Verteidigungs-Staatsekretär Hartmann
„Russische Seite unterscheidet nicht zwischen Frieden, Krise und Krieg“

10 min
Verteidigung als gesamtgesellschaftliche Ausgabe: Sebastian Hartmann beim Rundschau-Interview.

Verteidigung als gesamtgesellschaftliche Ausgabe: Sebastian Hartmann beim Rundschau-Interview.

Deutliche Worte von Sebastian Hartmannn (SPD), Parlamentarischer Staatsekretär im Verteidigungsministerium: „Die Bundeswehr muss also bereits jetzt in der Lage sein, das Nato-Bündnis zu verteidigen", sagt er vor dem Hintergrund der russischen Aufrüstung.

Die Ukraine steht in ihrem Verteidigungskrieg gegen Russland unter hohem Druck. Dabei erleben wir, dass Russland vor allem unglaubliche Massen an Waffen einsetzt. Reicht unsere Hilfe für die Ukraine aus?

Schon in den letzten Jahren haben die russischen Angreifer militärische Gewalt absolut rücksichtslos angewendet und einen enormen Kräfteeinsatz betrieben – und trotzdem hat es die Ukraine geschafft, sich tapfer zu verteidigen. Das liegt am klaren Verteidigungswillen der ukrainischen Gesellschaft. Dazu kommen unsere Lieferungen und Unterstützungsbeiträge bis hin zur Luftverteidigung. Aktuell erleben wir eine Massierung russischer Angriffe auf die zivile Infrastruktur, um Städte in der Winterzeit unbewohnbar zu machen. Zugleich wird versucht, Frontstellungen zu durchbrechen. Trotzdem: Russland hat es mit seiner sogenannten Spezialoperation seit Jahren eben nicht geschafft, innerhalb weniger Wochen zu siegen.
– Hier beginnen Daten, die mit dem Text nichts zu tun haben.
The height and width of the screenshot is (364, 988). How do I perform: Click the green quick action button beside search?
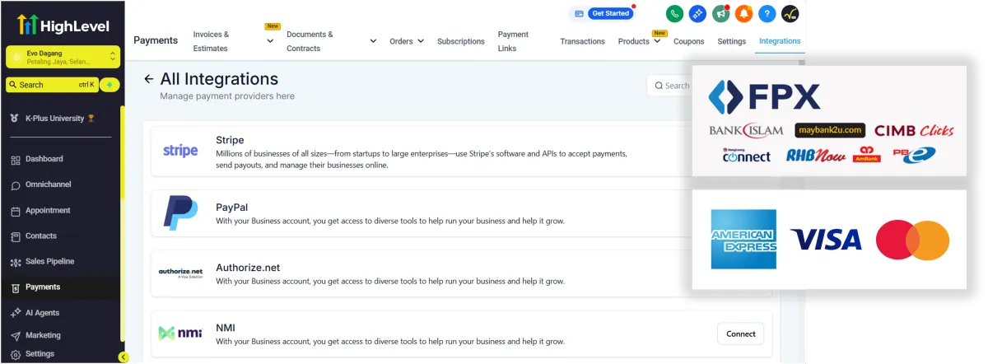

Wir Deutschen erhöhen unseren finanziellen Beitrag, so auch die aktuelle Entscheidung des Bundestages und wir haben mit den amerikanischen Verbündeten Wege gefunden, sehr zügig Material in die Ukraine zu liefern. Zudem helfen wir der Ukraine, ihre Rüstungsindustrie auszulasten. Wir müssen viel tun und die Ukraine weiter unterstützen, damit sie in eine Position der Stärke kommt, um eine Entscheidung zu ihren Konditionen zu erreichen.
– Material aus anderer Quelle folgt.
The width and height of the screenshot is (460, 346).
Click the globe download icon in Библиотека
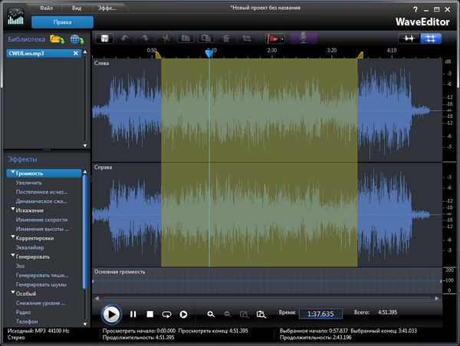tap(76, 39)
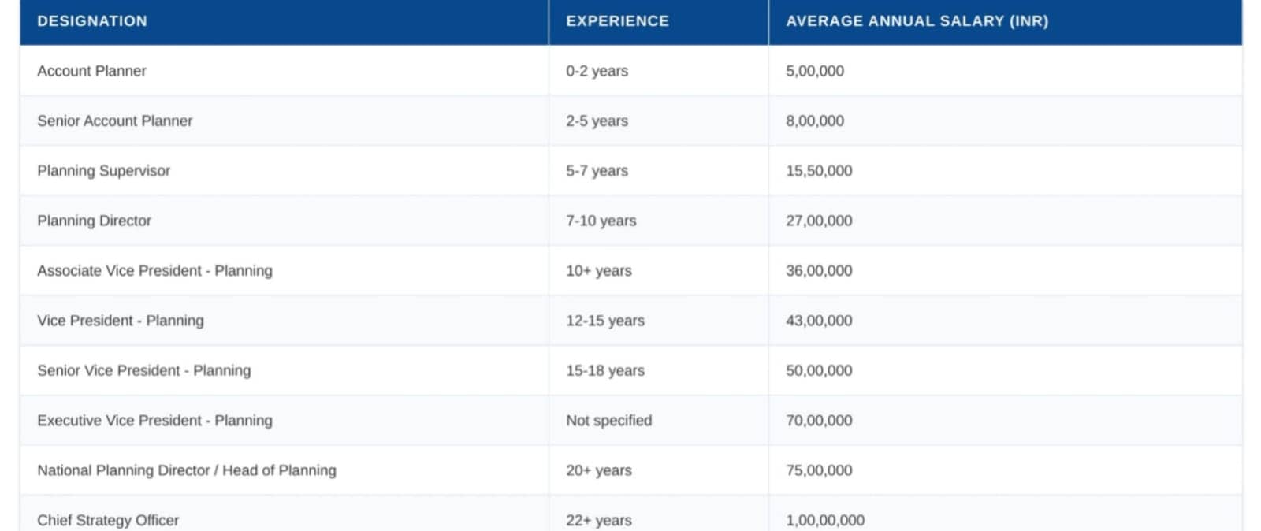Click Associate Vice President - Planning text
The image size is (1261, 531).
pyautogui.click(x=154, y=270)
Beschaffen wir die richtigen Systeme? Auf russischer Seite beobachtet man: Das ist nicht besonders teuer und präzise, was sie einsetzen – es ist vor allem viel.

Natürlich hat sich die russische Seite umgestellt. Sie setzt auf unbemannte Systeme, auch mit zugelieferter Technologie aus dem Iran. Sie setzt darauf, westliche Embargos zu umgehen und möglichst viel selbst zu produzieren. Ein erheblicher Teil dieser Produktion wird nicht an die Front geführt, sondern einlagert, und man darf fragen: wofür eigentlich? Daraus ergibt sich eine Ableitung für die Nato: Wir müssen auch in der Lage sein, unsere Lager zu füllen. Russland hat seine Technologie und sein Beschaffungswesen verändert, wir tun es auch. Wir haben also zwei Herausforderungen zugleich: Der Ukraine zu helfen und zugleich Russland davon abzuhalten, auch nur den Versuch zu machen, einen Fuß auf Nato-Territorium zu setzen – egal wo, vom äußerten Nordosten bis zum Süden des Bündnisgebiets. Es geht um die Abschreckung eines Aggressors.

Konkret nachgefragt: Allein an der ukrainischen Front setzt Russland 900 Einweg-Drohnen pro Tag ein, sogenannte Loitering Munition. Die Bundeswehr kauft jetzt auch solche Systeme. Wie viele?

Ich darf Ihnen keine konkrete Zahl nennen, ich sage nur: Wir setzen stets auf das, was aktuell am Markt verfügbar ist. Es wird heute nicht das System sein, dass in zwei oder drei Jahren zur Anwendung kommen würde, wenn wir angegriffen würden – wovon wir Russland ja abhalten wollen. Wir sehen an den Fronten in der Ukraine Innovationszyklen von zum Teil wenigen Wochen. Entsprechend müssen wir unser Beschaffungssystem ändern. Dass wir schneller geworden sind, zeigt das Beispiel unserer neuen Drohnenabwehrtruppe, offiziell: Schnelles Reaktionselement. Wir haben die in kürzester Zeit auf die Beine gestellt und konnten damit schon Verbündete in Belgien und Dänemark unterstützen. Das war eine Frage der Beschaffung, aber auch der Ausbildung. Wir sind wirklich schneller geworden.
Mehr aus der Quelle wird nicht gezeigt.